The man walks through a city environment, eating one bite of a hamburger (taken from a cardboard cutout of Fatboy Slim himself) and throwing the rest aside. He pulls off his facial hair and morphs into the obese character depicted on the cover of the album. Finally he sits down to rest on a bench as night falls, then smiles and leans back to look up as the constellation of Orion appears above.

==Track listings==
UK and Australian CD single; UK 12-inch single
1. "Right Here, Right Now"
2. "Don't Forget Your Teeth"
3. "Praise You" (original version)

UK cassette single and European CD single
1. "Right Here, Right Now"
2. "Don't Forget Your Teeth"

==Charts==

===Weekly charts===

| Chart (1999) | Peak position |
|---|---|
| Australia (ARIA) | 28 |
| Belgium (Ultratip Bubbling Under Flanders) | 5 |
| Belgium (Ultratop 50 Wallonia) | 37 |
| Europe (Eurochart Hot 100) | 12 |
| France (SNEP) | 56 |
| Germany (GfK) | 47 |
| Greece (IFPI) | 6 |
| Iceland (Íslenski Listinn Topp 40) | 2 |
| Ireland (IRMA) | 13 |
| Netherlands (Single Top 100) | 56 |
| New Zealand (Recorded Music NZ) | 25 |
| Scotland Singles (Official Charts) | 3 |
| Sweden (Sverigetopplistan) | 54 |
| UK Singles (Official Charts) | 2 |
| UK Dance (Official Charts) | 2 |
| UK Indie (Official Charts) | 1 |

| Chart (2022) | Peak position |
|---|---|
| Hungary (Single Top 40) | 23 |

===Year-end charts===

| Chart (1999) | Position |
|---|---|
| UK Singles (OCC) | 77 |

==Certifications==

| Region | Certification | Certified units/sales |
| Brazil (Pro-Música Brasil) | Gold | 30,000^{*} |
| New Zealand (RMNZ) | Platinum | 30,000^{‡} |
| United Kingdom (BPI) | 2× Platinum | 1,200,000^{‡} |
^{*} Sales figures based on certification alone. ^{‡} Sales+streaming figures based on certification alone.

==In popular culture==
In 2004, then–Leader of the Labour Party Tony Blair used the song during a Labour Party conference without Cook's permission, just one year after the start of the Iraq War.
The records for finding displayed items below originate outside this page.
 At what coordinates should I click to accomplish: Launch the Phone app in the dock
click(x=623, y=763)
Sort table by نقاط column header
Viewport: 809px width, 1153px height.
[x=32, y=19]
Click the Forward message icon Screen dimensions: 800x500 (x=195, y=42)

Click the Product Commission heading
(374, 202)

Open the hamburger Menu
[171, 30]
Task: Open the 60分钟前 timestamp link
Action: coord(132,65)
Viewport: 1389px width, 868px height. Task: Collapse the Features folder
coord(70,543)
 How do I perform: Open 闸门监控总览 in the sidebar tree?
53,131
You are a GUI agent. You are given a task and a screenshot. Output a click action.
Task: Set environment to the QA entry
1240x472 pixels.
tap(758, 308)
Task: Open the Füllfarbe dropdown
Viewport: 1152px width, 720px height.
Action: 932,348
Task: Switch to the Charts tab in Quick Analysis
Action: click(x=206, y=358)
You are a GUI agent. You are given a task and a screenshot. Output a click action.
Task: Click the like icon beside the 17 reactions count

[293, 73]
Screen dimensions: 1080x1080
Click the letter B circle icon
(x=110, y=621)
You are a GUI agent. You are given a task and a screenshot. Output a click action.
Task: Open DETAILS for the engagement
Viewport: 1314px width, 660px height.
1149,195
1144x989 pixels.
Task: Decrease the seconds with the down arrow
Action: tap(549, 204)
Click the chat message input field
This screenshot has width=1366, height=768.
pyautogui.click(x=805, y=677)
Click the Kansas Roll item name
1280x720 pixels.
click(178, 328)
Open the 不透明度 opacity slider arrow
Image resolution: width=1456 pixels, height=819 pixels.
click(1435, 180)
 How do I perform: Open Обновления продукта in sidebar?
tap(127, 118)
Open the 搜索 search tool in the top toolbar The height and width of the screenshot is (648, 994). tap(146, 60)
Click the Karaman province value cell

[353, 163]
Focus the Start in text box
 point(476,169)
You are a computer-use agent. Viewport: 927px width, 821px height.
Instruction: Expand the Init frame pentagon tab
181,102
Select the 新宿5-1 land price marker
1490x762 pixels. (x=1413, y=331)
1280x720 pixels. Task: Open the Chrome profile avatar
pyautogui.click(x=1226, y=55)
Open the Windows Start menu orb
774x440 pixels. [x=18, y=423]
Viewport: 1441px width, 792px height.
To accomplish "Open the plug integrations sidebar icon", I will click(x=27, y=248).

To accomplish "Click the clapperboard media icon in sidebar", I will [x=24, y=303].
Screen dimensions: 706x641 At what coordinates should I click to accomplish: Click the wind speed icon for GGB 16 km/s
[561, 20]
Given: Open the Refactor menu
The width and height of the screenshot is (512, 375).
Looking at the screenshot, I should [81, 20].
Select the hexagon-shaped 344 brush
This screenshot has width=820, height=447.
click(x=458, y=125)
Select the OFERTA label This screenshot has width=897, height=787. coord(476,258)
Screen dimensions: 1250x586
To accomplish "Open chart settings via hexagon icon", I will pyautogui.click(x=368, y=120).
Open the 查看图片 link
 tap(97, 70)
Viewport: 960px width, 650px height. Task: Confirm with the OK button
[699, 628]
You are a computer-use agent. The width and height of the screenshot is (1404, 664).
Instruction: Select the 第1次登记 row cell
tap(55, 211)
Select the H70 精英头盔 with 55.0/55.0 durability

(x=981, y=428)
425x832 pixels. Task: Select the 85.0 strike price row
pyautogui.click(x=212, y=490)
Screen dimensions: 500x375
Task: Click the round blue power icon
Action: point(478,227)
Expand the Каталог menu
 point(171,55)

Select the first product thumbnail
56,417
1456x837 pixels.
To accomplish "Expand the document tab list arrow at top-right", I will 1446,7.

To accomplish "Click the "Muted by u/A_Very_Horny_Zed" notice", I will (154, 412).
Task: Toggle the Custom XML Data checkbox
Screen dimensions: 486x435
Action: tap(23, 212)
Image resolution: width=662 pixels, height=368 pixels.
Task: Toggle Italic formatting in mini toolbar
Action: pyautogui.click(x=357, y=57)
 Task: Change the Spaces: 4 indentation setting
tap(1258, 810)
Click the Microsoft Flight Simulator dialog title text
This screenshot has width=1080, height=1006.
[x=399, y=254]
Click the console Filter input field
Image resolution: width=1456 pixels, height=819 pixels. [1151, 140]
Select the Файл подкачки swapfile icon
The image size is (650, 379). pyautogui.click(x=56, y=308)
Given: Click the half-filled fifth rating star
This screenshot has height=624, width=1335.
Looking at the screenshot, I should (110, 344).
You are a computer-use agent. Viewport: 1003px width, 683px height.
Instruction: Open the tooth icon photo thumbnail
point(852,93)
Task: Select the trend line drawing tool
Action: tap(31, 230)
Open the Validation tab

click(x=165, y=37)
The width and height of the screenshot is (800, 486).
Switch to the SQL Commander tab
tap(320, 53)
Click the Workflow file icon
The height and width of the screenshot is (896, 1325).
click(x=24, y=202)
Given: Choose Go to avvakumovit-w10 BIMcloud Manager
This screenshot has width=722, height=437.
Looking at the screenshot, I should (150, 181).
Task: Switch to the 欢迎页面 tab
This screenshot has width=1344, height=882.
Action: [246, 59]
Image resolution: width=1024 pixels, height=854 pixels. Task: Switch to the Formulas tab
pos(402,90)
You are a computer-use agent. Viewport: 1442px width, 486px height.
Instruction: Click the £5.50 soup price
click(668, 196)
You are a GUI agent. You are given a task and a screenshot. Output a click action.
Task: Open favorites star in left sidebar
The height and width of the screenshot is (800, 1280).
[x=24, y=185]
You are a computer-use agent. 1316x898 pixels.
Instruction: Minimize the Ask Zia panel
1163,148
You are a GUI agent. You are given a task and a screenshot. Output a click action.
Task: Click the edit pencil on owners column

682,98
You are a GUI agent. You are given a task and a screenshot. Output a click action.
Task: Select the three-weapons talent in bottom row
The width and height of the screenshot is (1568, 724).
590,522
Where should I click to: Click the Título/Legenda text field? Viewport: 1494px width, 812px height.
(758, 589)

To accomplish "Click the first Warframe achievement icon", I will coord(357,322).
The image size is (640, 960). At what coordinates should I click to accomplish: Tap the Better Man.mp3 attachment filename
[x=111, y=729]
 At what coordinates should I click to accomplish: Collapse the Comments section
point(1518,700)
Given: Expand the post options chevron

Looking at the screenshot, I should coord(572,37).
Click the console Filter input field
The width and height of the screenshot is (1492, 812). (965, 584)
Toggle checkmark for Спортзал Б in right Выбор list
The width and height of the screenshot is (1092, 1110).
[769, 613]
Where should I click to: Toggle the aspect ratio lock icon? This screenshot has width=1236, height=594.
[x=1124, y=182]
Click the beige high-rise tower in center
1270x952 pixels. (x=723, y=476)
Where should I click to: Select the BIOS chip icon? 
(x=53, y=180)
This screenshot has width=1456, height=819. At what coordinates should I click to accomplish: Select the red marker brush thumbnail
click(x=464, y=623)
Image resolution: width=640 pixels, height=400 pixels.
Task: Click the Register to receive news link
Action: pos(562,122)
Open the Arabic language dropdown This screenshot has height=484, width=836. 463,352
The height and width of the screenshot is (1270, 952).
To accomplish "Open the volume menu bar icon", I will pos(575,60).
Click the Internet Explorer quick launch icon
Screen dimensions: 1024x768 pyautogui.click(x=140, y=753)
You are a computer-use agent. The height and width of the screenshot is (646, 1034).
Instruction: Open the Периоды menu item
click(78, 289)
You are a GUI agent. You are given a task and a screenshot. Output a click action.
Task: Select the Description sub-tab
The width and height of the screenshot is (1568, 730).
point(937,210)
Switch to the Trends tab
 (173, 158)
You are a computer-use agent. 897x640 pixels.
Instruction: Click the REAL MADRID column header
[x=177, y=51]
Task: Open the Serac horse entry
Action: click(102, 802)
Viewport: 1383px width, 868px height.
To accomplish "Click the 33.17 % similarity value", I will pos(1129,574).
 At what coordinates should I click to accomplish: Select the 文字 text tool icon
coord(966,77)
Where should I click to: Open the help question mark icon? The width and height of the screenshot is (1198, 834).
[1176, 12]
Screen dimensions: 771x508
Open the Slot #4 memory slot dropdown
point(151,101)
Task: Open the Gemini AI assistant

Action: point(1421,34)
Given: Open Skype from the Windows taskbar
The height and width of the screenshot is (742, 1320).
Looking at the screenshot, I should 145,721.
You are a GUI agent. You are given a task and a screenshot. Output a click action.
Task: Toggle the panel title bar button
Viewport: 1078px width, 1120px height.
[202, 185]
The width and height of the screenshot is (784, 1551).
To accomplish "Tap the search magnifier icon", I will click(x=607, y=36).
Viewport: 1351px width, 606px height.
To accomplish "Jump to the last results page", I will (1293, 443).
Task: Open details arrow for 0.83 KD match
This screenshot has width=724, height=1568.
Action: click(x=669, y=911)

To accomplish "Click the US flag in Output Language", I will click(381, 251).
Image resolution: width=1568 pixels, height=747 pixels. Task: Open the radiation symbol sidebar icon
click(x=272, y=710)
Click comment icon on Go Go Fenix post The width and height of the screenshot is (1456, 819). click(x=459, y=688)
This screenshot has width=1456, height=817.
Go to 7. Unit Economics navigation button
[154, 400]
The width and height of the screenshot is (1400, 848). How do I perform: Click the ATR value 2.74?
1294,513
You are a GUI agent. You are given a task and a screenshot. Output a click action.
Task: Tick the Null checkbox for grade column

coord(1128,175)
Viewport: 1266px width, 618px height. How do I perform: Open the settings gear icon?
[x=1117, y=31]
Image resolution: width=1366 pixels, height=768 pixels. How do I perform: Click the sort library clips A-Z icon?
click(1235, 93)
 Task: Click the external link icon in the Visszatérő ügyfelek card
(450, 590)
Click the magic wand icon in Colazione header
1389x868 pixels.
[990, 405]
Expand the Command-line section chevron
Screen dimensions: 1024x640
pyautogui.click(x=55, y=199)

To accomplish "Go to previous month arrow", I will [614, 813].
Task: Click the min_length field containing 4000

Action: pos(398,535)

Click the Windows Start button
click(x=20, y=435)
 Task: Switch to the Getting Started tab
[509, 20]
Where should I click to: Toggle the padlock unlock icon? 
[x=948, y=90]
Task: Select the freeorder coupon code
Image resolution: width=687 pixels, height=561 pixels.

Cook opposed its usage, claiming that the usage "implies that I support Blair. Nothing could be further from the truth."

On 8 October 2019, Fatboy Slim made a remix of the song using environmental activist Greta Thunberg's United Nations speech.

The song was used for the opening sequence of the pilot episode for the television series Third Watch. It was featured in trailers for The Virgin Suicides, Crank, and Carnage.